Work to complete -
Retype, word for word, only the lines from the one containing "Given: Switch to Simplified Chinese (简)" through the last line of the listing below. Pictures do not belong in the result.
▬▬▬▬▬▬
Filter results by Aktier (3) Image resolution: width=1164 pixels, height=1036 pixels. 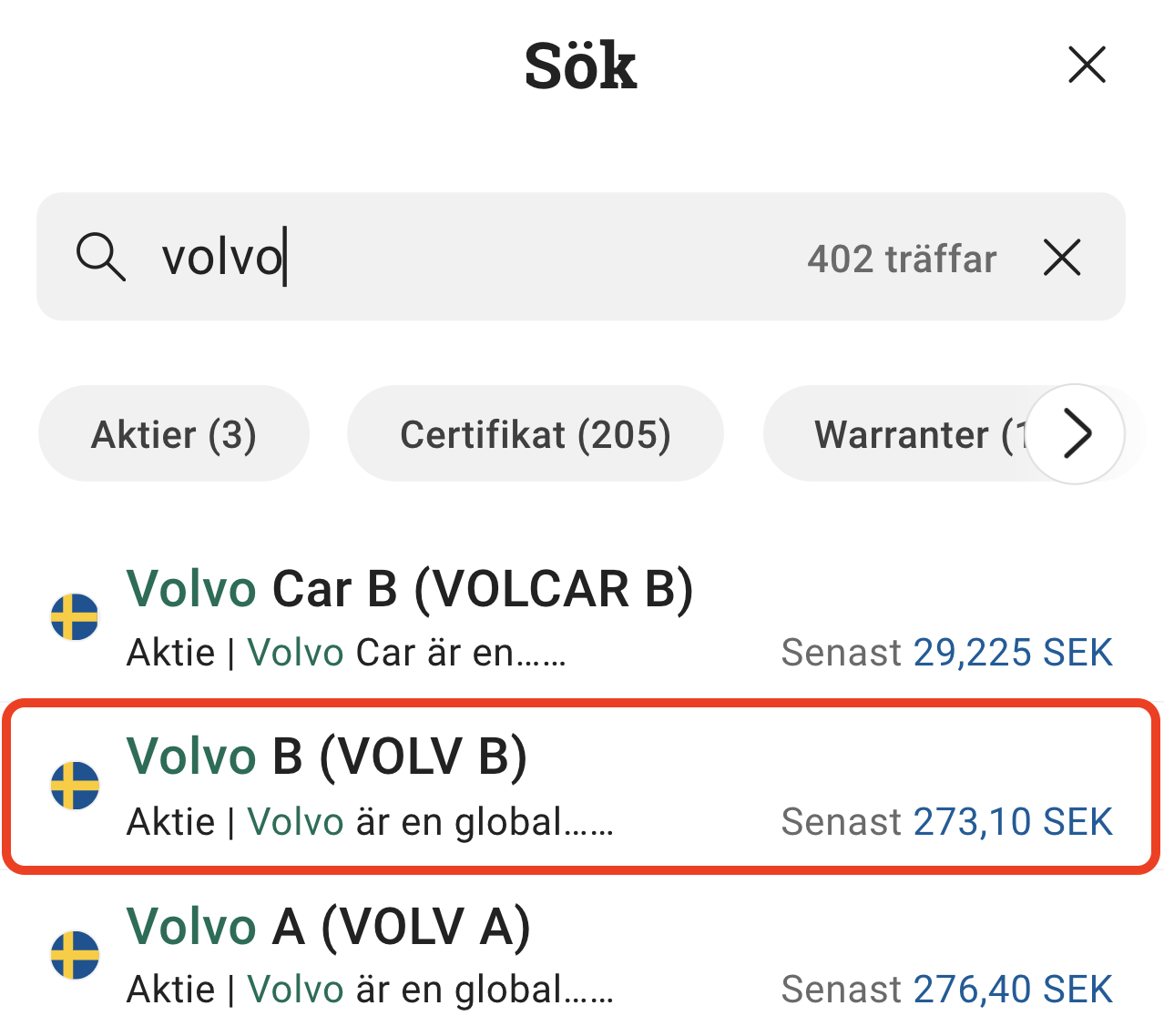(173, 434)
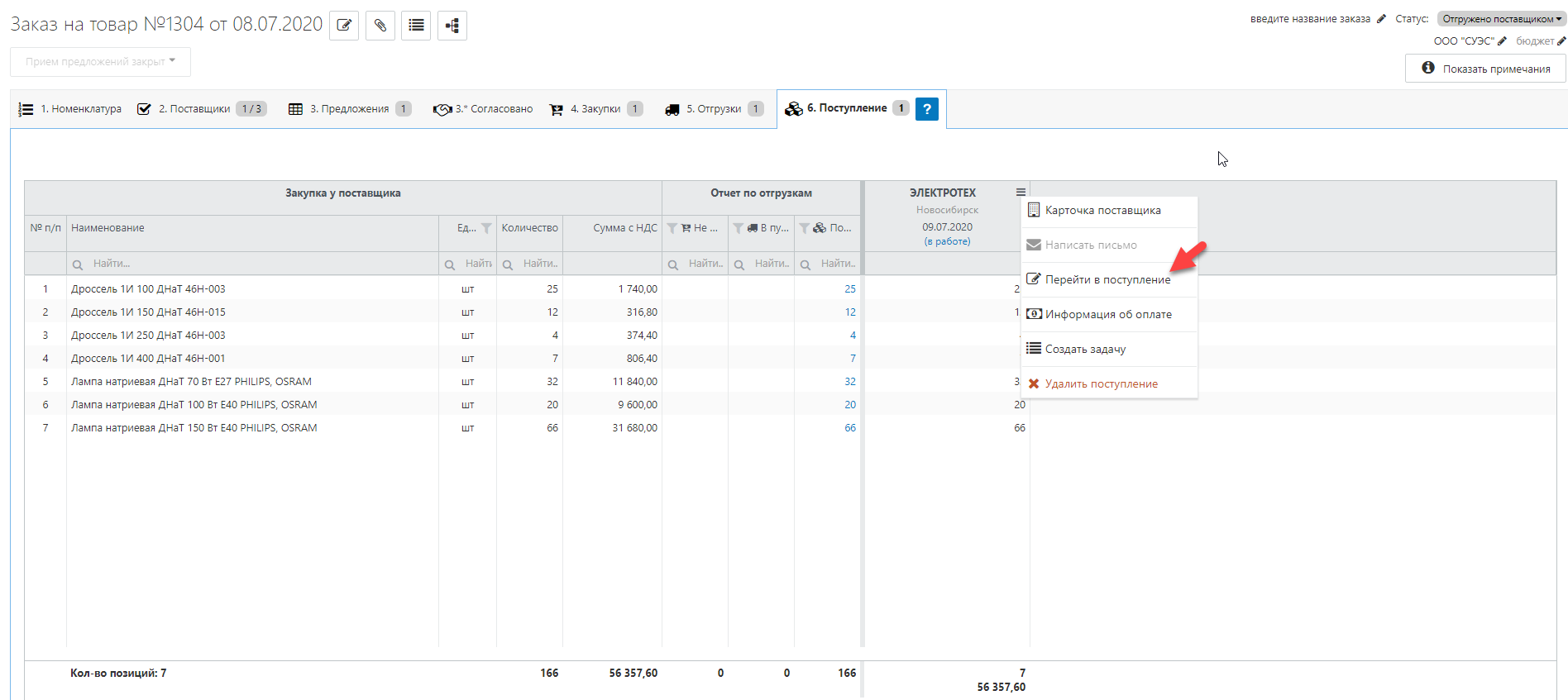Image resolution: width=1568 pixels, height=700 pixels.
Task: Open the ЭЛЕКТРОТЕХ column hamburger menu
Action: 1021,193
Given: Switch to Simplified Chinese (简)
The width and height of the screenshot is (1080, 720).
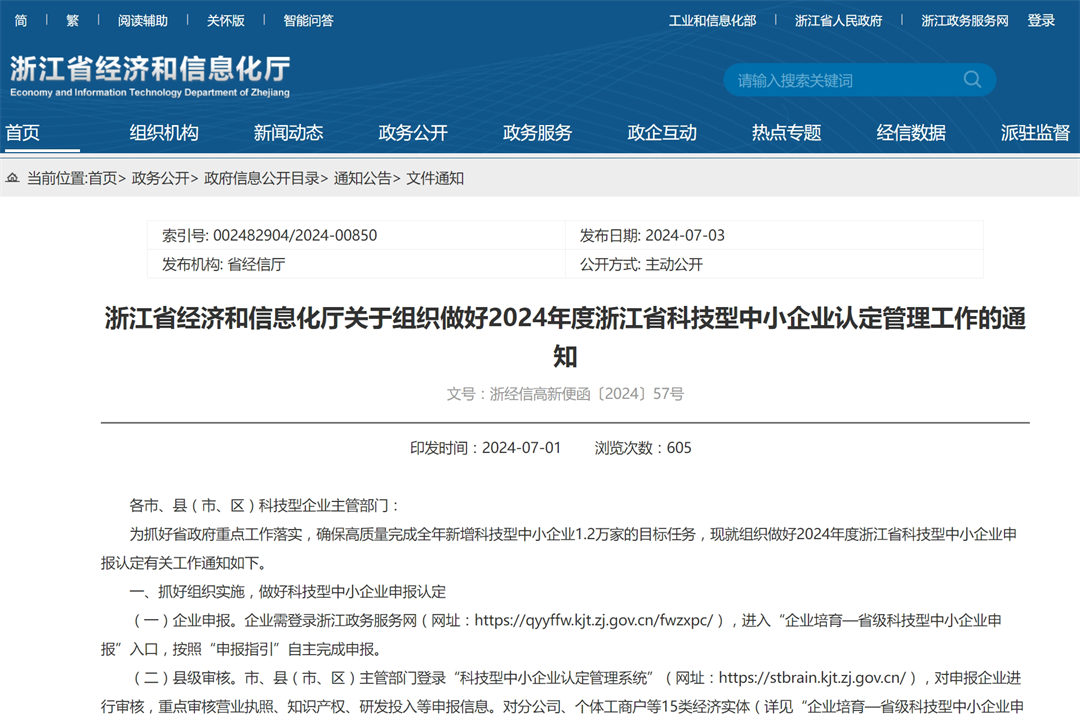Looking at the screenshot, I should click(21, 20).
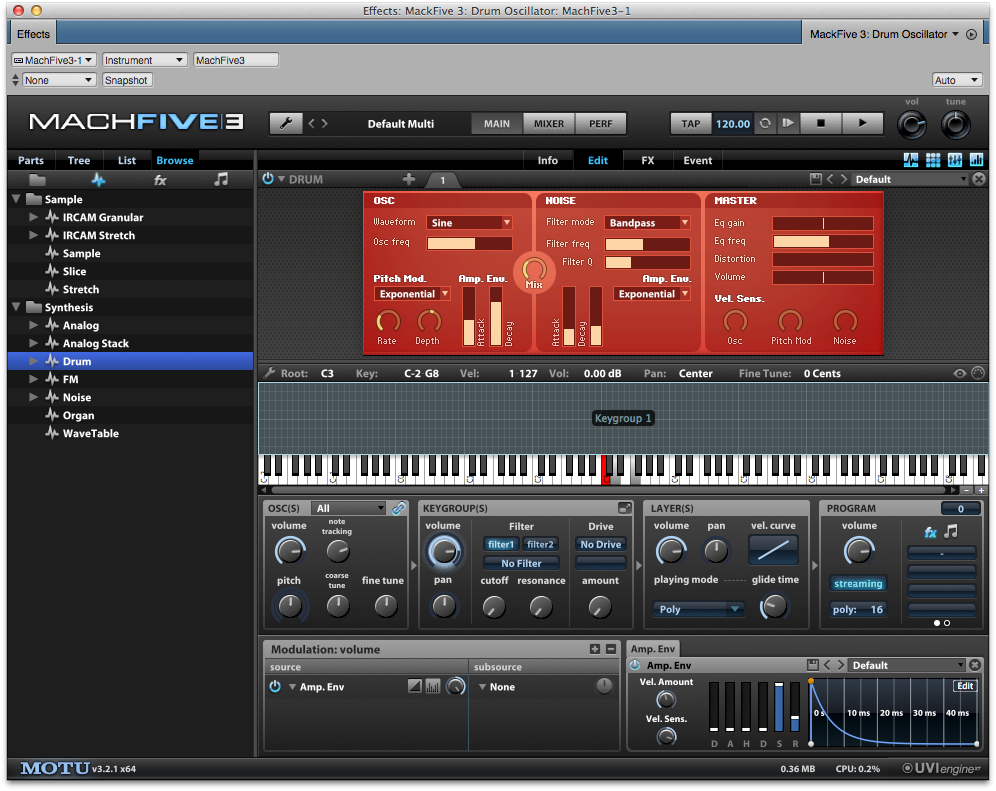Viewport: 996px width, 791px height.
Task: Enable the streaming mode button
Action: [858, 584]
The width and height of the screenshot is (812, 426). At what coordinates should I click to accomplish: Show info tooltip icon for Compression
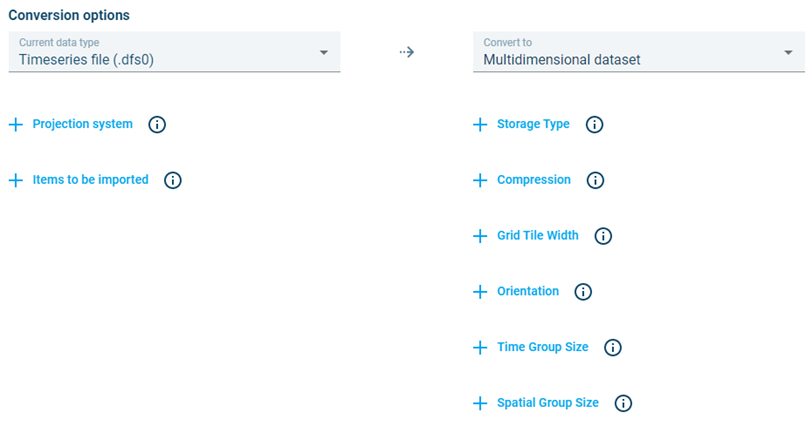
▬▬▬▬▬▬
The completed task -
Given: Switch to Simplified Chinese (简)
The width and height of the screenshot is (1080, 720).
Looking at the screenshot, I should click(21, 20).
Viewport: 996px width, 791px height.
Task: Enable the streaming mode button
Action: [858, 584]
The width and height of the screenshot is (812, 426). At what coordinates should I click to accomplish: Show info tooltip icon for Compression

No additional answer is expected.